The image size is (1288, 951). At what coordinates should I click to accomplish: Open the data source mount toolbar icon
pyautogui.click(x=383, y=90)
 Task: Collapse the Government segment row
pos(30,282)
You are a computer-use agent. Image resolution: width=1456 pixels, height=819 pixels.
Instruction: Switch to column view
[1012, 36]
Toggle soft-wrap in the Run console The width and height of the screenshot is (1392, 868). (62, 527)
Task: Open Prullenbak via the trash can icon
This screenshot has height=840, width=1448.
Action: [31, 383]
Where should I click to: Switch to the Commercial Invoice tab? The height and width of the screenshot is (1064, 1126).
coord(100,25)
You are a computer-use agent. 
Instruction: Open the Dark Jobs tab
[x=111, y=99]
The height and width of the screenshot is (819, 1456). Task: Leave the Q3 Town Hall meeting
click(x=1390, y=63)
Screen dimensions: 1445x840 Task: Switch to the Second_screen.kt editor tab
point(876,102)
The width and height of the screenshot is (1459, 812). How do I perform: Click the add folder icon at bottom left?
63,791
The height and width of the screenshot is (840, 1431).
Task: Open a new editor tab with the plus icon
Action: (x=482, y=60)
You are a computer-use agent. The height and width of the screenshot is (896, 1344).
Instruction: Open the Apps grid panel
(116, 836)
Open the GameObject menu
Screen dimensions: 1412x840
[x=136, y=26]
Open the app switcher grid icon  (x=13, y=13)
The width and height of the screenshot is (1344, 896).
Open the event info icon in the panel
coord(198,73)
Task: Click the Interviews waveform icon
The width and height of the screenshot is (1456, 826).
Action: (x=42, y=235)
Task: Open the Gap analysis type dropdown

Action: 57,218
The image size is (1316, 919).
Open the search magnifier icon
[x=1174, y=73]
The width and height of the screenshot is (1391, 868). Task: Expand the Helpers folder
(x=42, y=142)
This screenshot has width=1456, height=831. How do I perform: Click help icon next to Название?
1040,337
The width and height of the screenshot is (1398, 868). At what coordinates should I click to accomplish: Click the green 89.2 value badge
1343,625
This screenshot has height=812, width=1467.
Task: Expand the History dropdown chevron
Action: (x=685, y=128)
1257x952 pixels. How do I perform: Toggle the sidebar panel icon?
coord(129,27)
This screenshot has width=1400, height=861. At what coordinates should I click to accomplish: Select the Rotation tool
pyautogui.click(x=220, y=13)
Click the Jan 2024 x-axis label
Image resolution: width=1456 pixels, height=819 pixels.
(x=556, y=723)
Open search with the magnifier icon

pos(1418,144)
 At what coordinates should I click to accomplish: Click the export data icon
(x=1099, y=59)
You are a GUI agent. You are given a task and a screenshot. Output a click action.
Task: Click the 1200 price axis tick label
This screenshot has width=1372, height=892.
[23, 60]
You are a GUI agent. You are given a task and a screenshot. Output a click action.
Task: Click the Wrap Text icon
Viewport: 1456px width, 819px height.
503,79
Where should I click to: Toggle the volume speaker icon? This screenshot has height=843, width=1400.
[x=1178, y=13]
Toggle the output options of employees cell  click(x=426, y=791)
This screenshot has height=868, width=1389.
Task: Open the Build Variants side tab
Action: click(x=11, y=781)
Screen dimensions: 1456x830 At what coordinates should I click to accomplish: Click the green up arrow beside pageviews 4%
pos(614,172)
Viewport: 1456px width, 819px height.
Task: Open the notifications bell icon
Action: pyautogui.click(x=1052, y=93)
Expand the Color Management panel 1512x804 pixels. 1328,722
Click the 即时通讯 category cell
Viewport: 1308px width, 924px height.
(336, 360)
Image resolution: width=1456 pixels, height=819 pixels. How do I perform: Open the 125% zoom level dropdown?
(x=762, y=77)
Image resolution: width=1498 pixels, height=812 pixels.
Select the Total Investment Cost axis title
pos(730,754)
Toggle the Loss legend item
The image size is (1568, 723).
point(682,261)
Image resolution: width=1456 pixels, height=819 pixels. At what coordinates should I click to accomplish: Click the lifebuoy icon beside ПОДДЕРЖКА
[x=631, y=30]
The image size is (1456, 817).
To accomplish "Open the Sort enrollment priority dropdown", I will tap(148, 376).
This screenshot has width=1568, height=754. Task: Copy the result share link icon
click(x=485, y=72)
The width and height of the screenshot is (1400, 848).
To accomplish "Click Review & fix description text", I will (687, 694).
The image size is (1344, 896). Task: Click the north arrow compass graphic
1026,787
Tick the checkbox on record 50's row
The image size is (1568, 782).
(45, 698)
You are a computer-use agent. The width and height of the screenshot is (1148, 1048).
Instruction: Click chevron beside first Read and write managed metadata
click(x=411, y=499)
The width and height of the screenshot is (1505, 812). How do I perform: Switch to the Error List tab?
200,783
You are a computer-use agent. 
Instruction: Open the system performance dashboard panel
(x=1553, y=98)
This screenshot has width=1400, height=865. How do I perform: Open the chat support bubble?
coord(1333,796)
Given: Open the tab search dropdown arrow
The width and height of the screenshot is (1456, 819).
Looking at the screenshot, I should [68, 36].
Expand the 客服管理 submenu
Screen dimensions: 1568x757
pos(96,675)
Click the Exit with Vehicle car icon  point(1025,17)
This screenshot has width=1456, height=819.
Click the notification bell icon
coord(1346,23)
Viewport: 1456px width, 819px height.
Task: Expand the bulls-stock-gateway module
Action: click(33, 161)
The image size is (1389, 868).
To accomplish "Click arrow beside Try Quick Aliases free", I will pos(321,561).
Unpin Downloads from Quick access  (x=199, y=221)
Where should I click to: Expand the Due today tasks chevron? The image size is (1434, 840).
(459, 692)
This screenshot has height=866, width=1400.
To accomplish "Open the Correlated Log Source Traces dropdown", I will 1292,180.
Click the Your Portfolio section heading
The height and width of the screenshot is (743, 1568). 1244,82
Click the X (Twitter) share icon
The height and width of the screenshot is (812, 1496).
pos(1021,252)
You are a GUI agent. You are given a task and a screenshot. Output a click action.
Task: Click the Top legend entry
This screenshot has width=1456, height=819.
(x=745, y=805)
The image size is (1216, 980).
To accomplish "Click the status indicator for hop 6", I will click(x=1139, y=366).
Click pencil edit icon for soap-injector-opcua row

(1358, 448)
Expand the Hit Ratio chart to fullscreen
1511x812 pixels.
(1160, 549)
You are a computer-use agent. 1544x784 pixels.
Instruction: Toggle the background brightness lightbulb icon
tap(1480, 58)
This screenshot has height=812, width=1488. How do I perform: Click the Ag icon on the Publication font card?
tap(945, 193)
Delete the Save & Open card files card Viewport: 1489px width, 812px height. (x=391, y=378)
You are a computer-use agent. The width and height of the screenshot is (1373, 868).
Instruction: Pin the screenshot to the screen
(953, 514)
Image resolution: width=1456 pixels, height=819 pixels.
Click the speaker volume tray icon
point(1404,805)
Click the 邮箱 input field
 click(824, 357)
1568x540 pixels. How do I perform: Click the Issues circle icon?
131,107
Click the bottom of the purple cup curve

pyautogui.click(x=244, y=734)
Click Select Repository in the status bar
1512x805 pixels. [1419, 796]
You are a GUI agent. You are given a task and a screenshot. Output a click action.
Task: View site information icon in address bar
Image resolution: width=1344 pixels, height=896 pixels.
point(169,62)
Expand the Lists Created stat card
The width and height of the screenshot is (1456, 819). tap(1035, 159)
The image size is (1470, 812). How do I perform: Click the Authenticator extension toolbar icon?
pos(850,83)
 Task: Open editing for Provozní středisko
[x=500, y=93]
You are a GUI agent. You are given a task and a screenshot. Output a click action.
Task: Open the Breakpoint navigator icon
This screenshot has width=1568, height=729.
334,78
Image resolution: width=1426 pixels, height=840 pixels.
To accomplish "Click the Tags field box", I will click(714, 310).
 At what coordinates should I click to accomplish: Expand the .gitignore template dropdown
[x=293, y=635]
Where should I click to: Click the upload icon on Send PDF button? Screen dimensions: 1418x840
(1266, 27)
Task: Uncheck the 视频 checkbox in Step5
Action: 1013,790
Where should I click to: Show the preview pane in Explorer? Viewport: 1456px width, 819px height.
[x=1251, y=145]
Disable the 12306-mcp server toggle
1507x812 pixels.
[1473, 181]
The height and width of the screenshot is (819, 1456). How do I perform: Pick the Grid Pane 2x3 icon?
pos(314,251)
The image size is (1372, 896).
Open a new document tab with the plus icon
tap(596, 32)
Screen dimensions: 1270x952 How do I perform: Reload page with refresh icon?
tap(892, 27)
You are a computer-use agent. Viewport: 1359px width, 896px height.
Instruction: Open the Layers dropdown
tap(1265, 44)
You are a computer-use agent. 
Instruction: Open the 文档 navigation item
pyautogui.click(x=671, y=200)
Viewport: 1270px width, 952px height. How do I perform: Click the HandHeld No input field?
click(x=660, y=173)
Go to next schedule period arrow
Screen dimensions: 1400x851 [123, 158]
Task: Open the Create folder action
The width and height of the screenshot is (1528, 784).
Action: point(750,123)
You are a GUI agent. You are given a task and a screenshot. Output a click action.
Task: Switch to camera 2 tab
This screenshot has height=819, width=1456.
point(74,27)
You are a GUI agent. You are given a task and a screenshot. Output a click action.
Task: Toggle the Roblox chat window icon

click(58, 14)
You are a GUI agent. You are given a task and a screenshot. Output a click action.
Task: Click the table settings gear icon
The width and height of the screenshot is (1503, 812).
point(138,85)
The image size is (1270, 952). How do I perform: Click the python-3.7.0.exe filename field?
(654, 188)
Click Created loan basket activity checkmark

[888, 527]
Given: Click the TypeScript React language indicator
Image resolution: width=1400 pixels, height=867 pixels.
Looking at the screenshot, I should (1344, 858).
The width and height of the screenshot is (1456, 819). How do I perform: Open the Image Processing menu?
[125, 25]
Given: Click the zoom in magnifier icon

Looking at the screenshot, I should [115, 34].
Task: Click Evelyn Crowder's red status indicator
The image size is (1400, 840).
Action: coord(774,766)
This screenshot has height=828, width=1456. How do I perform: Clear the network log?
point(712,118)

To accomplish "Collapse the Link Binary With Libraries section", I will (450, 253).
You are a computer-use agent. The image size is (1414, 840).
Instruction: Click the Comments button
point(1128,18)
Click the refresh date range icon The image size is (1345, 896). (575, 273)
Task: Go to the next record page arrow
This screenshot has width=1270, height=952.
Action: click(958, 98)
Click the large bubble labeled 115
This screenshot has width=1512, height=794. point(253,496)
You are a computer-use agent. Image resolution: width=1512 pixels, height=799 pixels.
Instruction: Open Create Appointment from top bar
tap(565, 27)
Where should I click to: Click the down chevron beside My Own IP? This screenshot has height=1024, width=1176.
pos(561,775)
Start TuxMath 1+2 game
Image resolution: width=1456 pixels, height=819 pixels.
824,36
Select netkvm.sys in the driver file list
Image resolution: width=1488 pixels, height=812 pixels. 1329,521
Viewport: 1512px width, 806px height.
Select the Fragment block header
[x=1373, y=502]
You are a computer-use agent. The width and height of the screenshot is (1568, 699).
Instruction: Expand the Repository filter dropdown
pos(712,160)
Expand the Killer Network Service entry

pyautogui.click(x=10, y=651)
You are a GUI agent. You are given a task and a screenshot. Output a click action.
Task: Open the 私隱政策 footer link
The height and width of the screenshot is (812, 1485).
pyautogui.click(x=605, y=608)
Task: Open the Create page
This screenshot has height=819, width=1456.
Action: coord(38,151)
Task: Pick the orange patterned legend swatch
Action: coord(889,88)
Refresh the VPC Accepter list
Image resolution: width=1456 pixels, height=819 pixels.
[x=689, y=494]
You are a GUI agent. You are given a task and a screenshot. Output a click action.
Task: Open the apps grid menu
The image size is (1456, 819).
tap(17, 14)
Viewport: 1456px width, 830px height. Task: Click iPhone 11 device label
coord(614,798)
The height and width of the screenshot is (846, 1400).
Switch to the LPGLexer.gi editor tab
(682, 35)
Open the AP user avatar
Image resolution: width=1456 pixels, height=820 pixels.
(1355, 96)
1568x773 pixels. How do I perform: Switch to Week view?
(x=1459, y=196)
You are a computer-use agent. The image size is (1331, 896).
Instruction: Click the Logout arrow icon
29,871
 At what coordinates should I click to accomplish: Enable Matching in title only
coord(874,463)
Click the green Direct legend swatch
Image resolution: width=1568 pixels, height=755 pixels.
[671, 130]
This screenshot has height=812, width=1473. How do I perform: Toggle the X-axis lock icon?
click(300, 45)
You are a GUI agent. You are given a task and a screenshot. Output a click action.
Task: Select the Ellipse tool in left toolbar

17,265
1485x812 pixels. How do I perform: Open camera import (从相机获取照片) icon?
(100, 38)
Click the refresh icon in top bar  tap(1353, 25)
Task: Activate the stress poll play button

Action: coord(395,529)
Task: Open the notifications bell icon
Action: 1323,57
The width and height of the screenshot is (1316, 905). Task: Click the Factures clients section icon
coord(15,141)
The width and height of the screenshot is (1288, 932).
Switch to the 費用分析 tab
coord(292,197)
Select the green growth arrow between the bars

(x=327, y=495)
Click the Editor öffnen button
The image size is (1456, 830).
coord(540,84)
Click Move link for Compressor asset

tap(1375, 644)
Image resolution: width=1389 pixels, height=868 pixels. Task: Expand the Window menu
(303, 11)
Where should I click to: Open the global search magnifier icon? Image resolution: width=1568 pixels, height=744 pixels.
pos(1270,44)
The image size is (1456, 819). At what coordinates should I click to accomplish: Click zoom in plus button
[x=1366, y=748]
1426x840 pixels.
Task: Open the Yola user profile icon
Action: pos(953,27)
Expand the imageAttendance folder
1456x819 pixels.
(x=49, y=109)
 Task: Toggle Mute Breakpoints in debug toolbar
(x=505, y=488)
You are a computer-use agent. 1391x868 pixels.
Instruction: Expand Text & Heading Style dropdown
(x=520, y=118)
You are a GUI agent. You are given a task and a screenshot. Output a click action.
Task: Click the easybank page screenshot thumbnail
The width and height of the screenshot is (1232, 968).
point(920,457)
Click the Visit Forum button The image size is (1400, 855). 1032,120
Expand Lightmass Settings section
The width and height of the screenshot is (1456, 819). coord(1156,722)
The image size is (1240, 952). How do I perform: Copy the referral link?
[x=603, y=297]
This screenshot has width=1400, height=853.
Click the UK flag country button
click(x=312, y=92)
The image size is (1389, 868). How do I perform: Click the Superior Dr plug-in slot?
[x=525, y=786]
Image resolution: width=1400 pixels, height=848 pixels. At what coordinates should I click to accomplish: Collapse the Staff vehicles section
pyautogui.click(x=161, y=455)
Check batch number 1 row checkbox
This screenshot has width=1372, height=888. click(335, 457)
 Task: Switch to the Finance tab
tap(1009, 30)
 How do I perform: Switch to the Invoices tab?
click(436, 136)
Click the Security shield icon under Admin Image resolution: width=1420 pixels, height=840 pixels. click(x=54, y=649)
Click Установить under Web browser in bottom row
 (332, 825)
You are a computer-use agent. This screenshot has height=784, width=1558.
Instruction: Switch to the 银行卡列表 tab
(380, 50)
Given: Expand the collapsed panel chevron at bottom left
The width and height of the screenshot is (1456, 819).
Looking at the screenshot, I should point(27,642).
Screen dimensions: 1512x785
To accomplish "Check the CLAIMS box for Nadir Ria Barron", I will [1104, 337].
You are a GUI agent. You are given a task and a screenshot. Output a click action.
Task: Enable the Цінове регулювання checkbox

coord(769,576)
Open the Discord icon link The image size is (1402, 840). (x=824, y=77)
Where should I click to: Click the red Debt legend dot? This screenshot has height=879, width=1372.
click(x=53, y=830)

HOW TO COMPLETE THIS TASK » Across the entries above, state how many lines include the string "indicator", with no other text.

EXPECTED ANSWER » 3